AIM OF THE EXERCISE:
Copy, exactly as written, the lines that begin at the one containing "Task: Open the Ruler" and end at the one containing "Task: Click the orange-red". Skip any pictures in the data below.

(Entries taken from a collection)
* * * * * * * * *

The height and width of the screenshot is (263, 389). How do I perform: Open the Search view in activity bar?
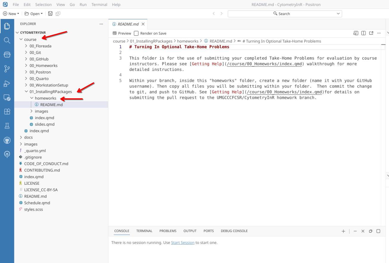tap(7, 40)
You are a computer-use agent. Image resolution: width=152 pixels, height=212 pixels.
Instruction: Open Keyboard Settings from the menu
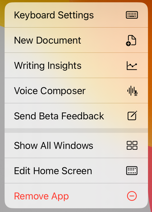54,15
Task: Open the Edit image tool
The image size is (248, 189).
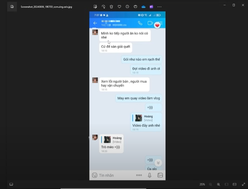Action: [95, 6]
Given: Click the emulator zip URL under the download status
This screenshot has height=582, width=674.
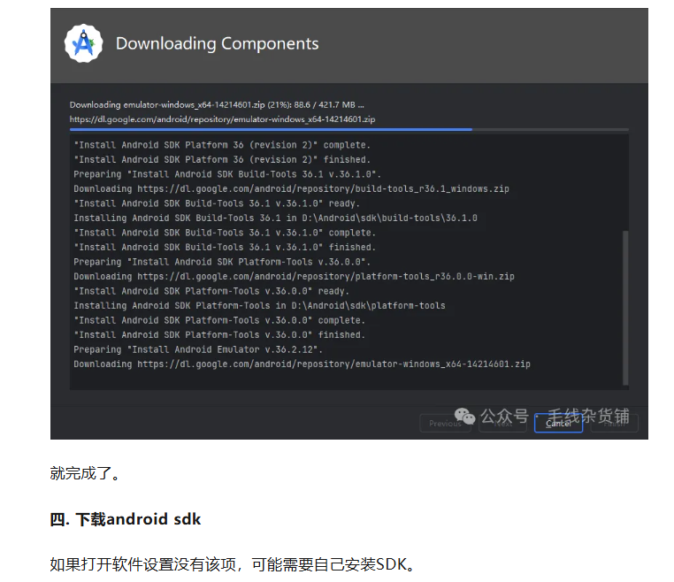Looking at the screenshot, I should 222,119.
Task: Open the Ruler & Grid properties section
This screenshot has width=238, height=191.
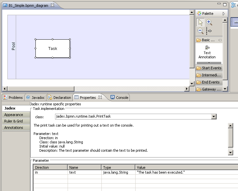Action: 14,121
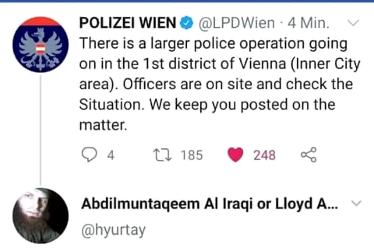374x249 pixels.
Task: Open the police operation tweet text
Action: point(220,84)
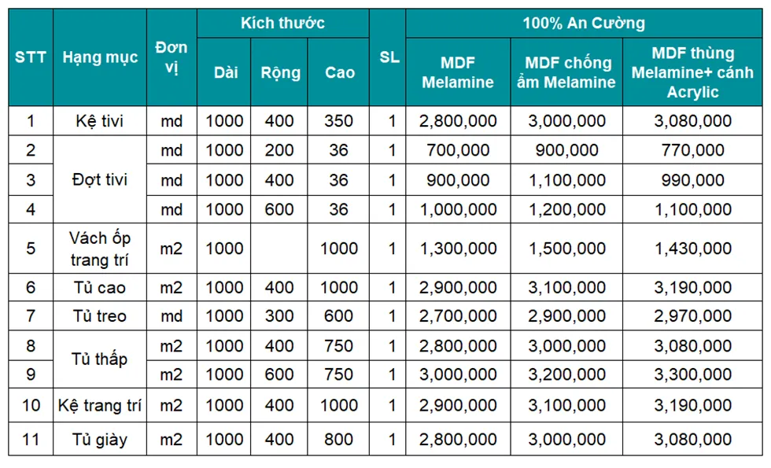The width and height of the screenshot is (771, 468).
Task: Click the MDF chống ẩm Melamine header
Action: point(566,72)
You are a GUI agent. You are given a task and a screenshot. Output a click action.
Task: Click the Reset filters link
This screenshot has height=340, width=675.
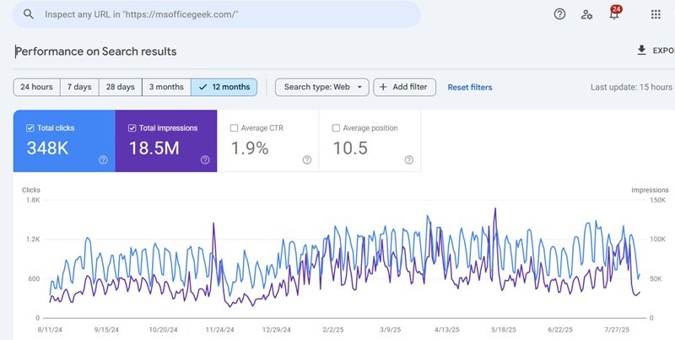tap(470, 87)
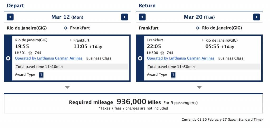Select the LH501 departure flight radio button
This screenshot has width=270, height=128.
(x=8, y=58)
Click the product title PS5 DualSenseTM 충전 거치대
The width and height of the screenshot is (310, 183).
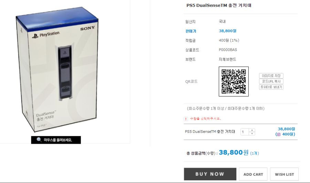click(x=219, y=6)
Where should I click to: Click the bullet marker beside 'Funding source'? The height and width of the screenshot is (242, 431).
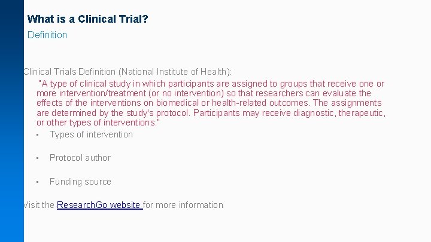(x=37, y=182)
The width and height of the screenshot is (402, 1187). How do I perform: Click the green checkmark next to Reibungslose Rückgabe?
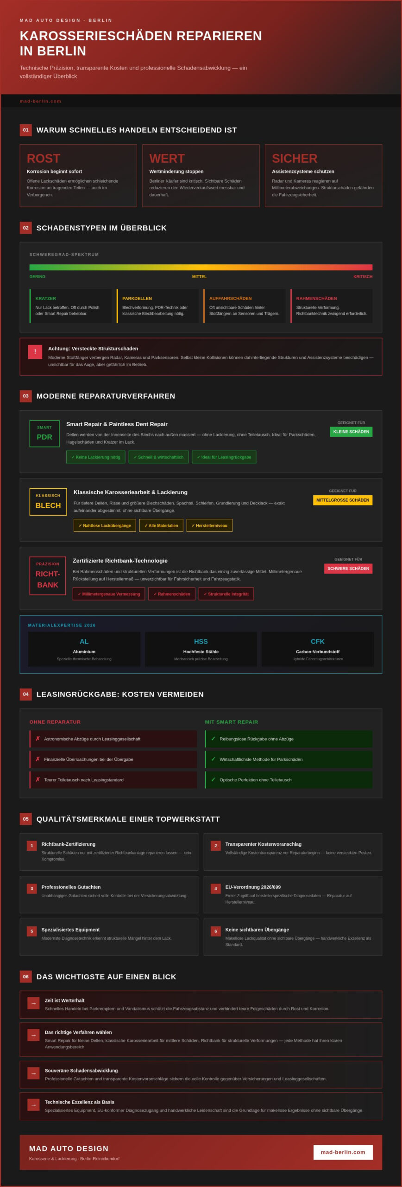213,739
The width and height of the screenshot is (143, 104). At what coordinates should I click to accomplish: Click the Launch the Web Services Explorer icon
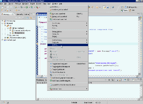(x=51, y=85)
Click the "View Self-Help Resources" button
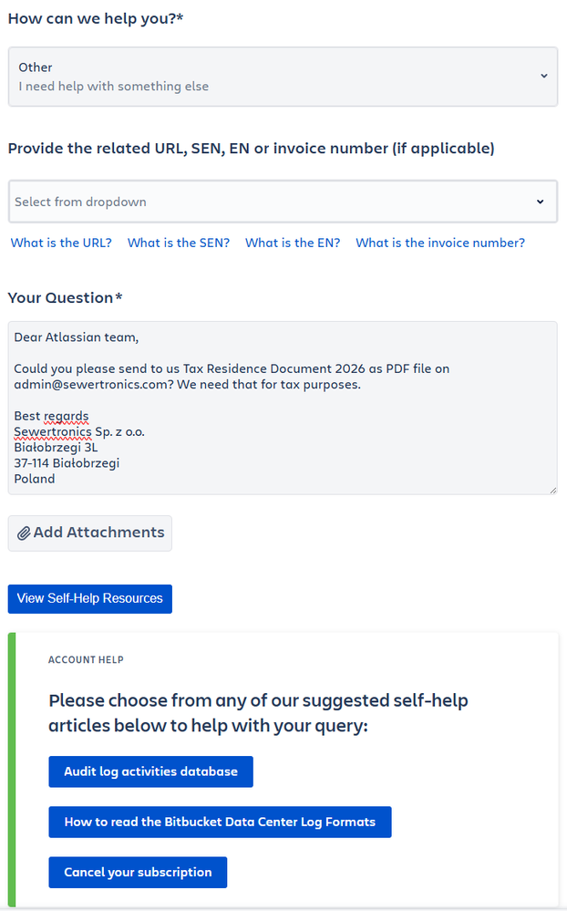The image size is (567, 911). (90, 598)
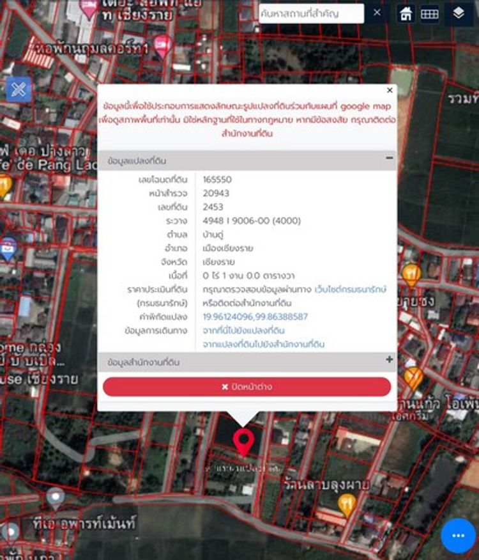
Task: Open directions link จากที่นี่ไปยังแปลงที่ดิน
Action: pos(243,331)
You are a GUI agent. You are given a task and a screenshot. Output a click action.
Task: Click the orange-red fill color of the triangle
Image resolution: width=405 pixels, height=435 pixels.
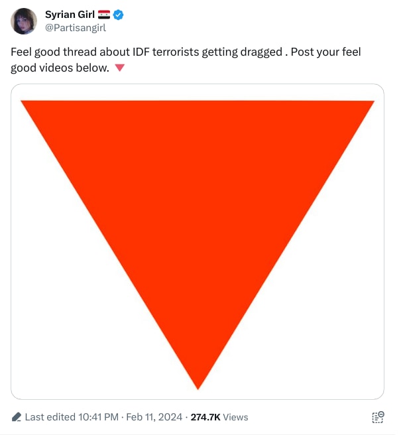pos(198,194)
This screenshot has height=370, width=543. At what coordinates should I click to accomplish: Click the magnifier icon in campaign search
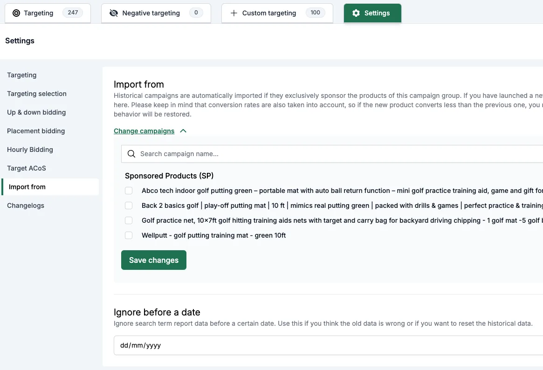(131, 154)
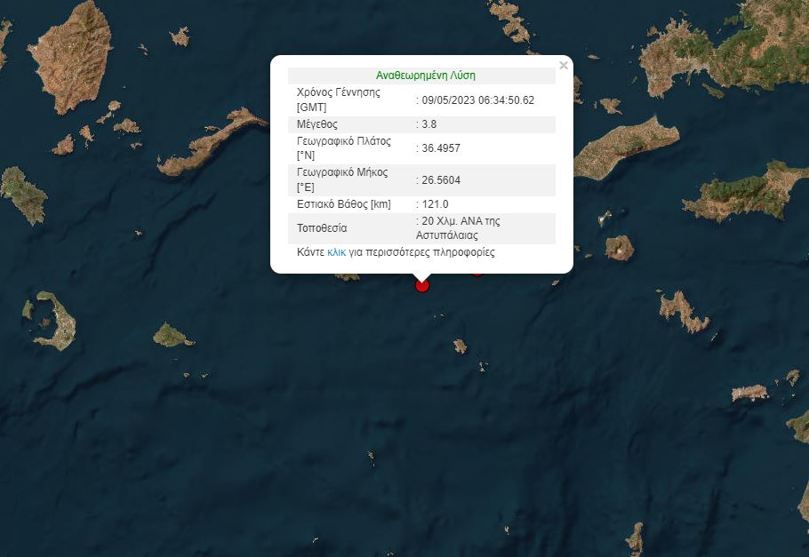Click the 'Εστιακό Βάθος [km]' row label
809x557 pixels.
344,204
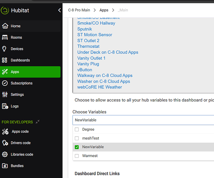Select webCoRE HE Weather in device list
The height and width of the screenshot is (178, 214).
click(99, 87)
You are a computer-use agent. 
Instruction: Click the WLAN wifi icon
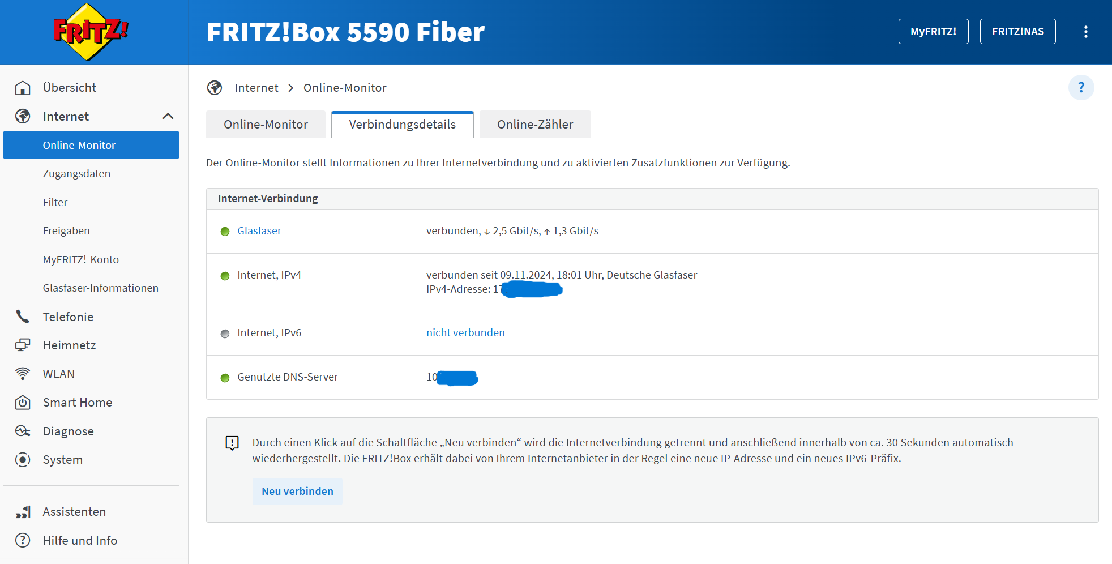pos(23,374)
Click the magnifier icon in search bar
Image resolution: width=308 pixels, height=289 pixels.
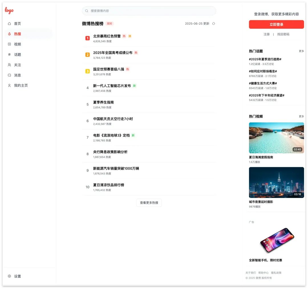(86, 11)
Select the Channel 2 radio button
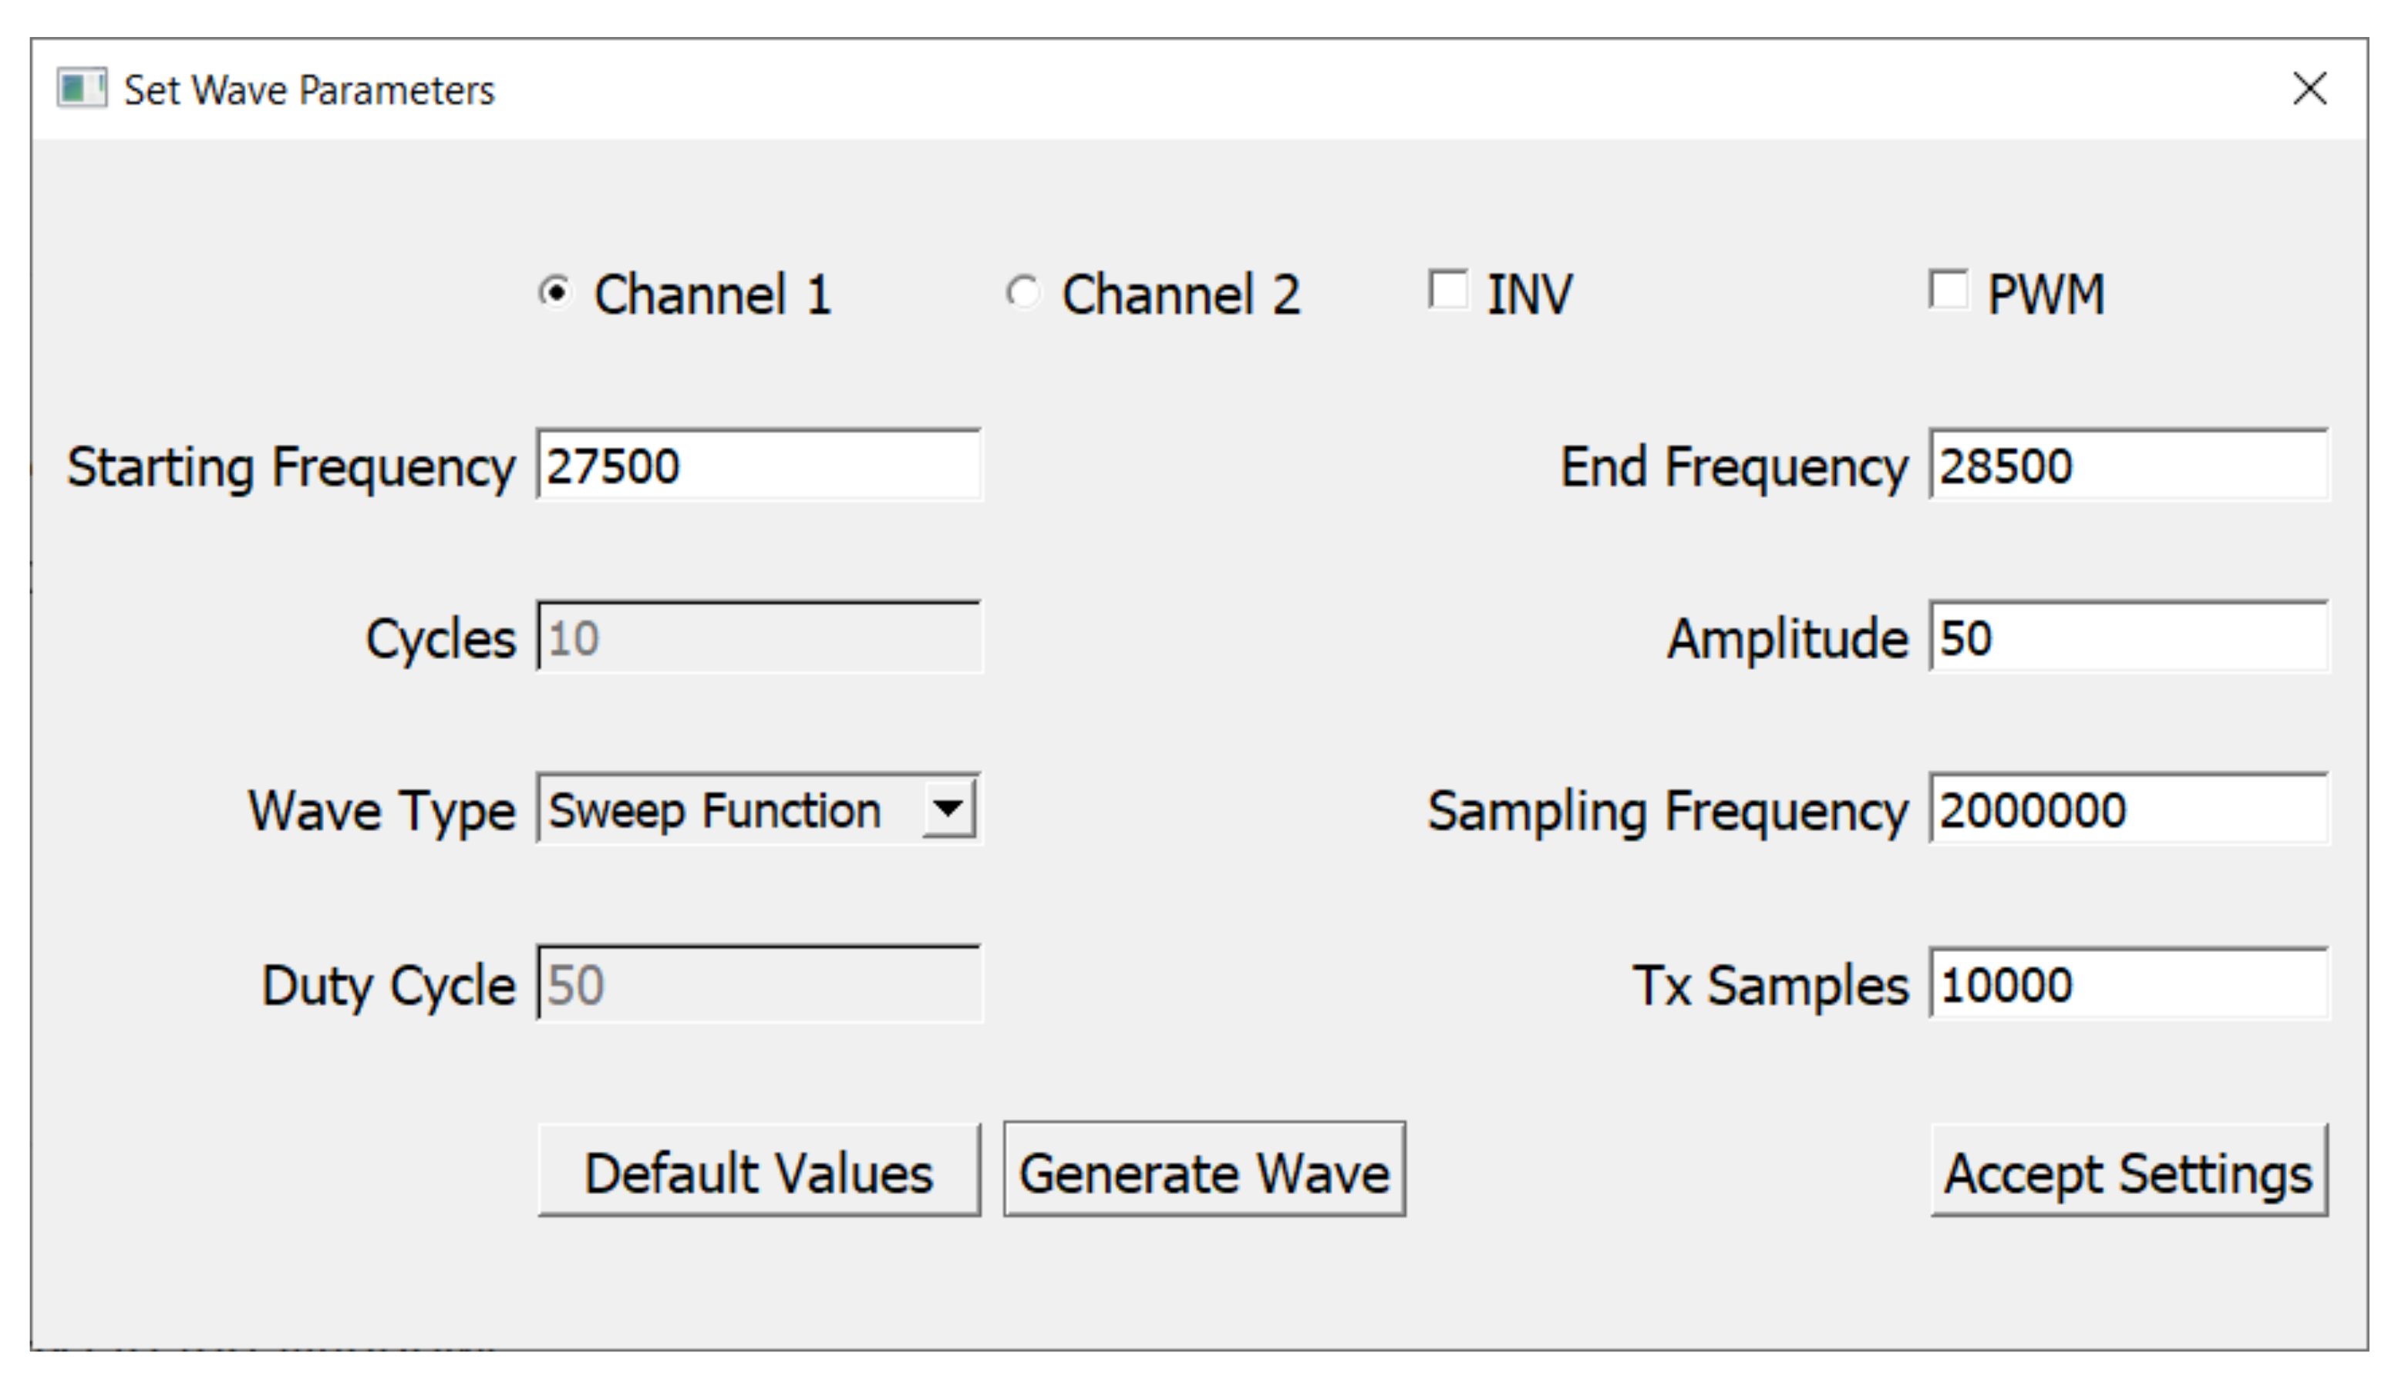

* * * * * * * * *

ANSWER BELOW:
Task: Open the Ruler & Grid properties section
This screenshot has width=238, height=191.
Action: 14,121
374x249 pixels.
Task: Open the police operation tweet text
Action: point(220,84)
The width and height of the screenshot is (771, 468).
Task: Click the MDF chống ẩm Melamine header
Action: point(566,72)
You are a GUI agent. You are given a task and a screenshot. Output a click action.
Task: Click the Reset filters link
This screenshot has height=340, width=675.
tap(470, 87)
Select the LH501 departure flight radio button
This screenshot has width=270, height=128.
(x=8, y=58)
Click the product title PS5 DualSenseTM 충전 거치대
The width and height of the screenshot is (310, 183).
click(x=219, y=6)
Where should I click to: Click the bullet marker beside 'Funding source'? The height and width of the screenshot is (242, 431).
(x=37, y=182)
The width and height of the screenshot is (402, 1187). How do I perform: Click the green checkmark next to Reibungslose Rückgabe?
213,739
The width and height of the screenshot is (143, 104). At what coordinates should I click to accomplish: Click the Launch the Web Services Explorer icon
(x=51, y=85)
Click the "View Self-Help Resources" button
The image size is (567, 911). (90, 598)
Task: Open directions link จากที่นี่ไปยังแปลงที่ดิน
Action: pos(243,331)
You are a GUI agent. You are given a task and a screenshot. Output a click action.
Task: Click the orange-red fill color of the triangle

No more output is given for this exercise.